§ TO DO: Substitute "Display size" for "Screen dimensions" in everything from the line containing "Click the 8-10个月 transaction period cell" down to the line containing "(x=948, y=726)" in the entries below. Return only those lines, otherwise unchanged.

§ EXCERPTED DATA:
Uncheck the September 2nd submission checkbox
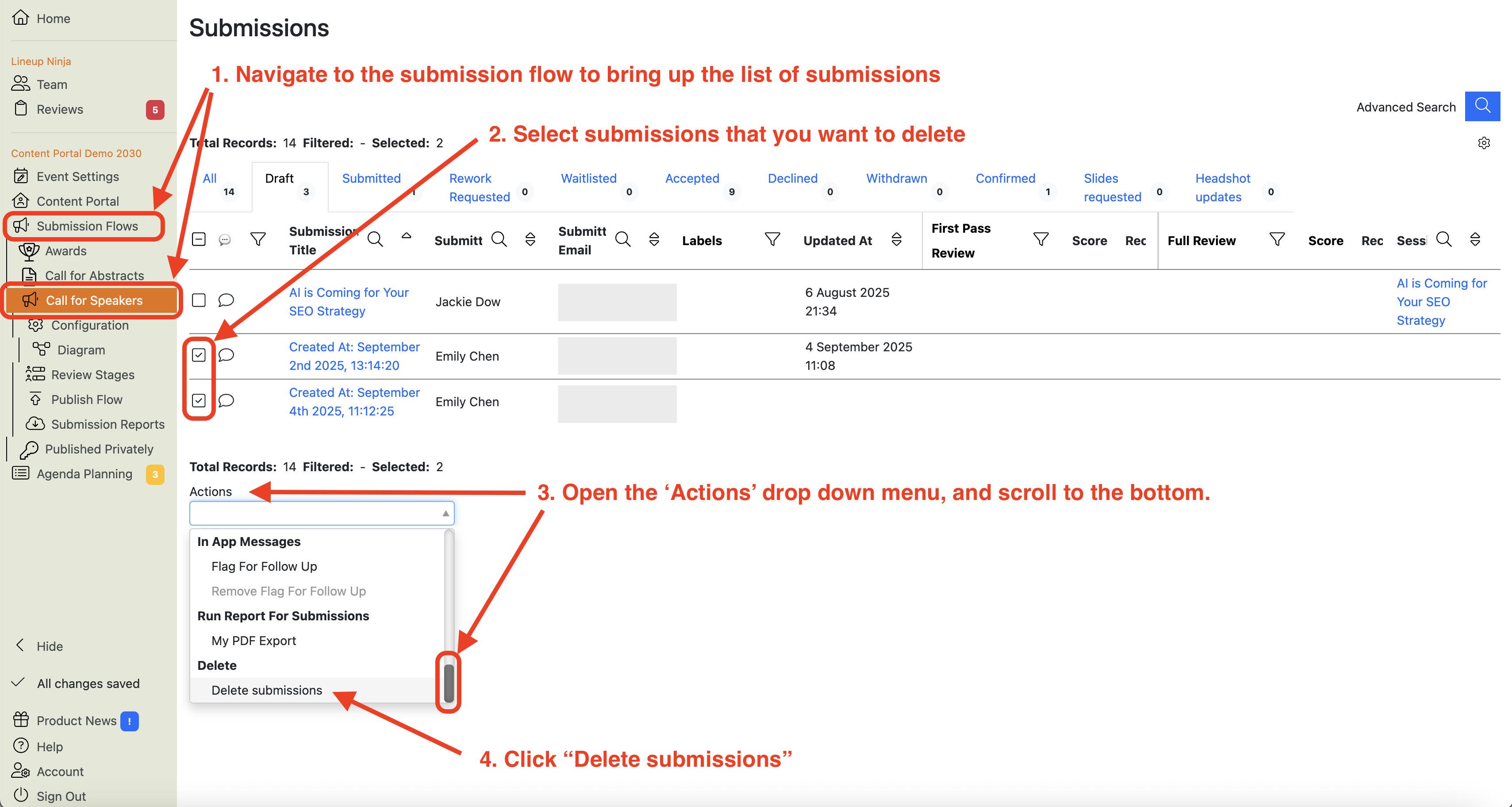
...
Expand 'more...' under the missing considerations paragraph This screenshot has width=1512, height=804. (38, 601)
---
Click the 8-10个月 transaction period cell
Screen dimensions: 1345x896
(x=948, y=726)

§ SOLUTION:
Click the 8-10个月 transaction period cell
Display size: 1345x896
(x=948, y=726)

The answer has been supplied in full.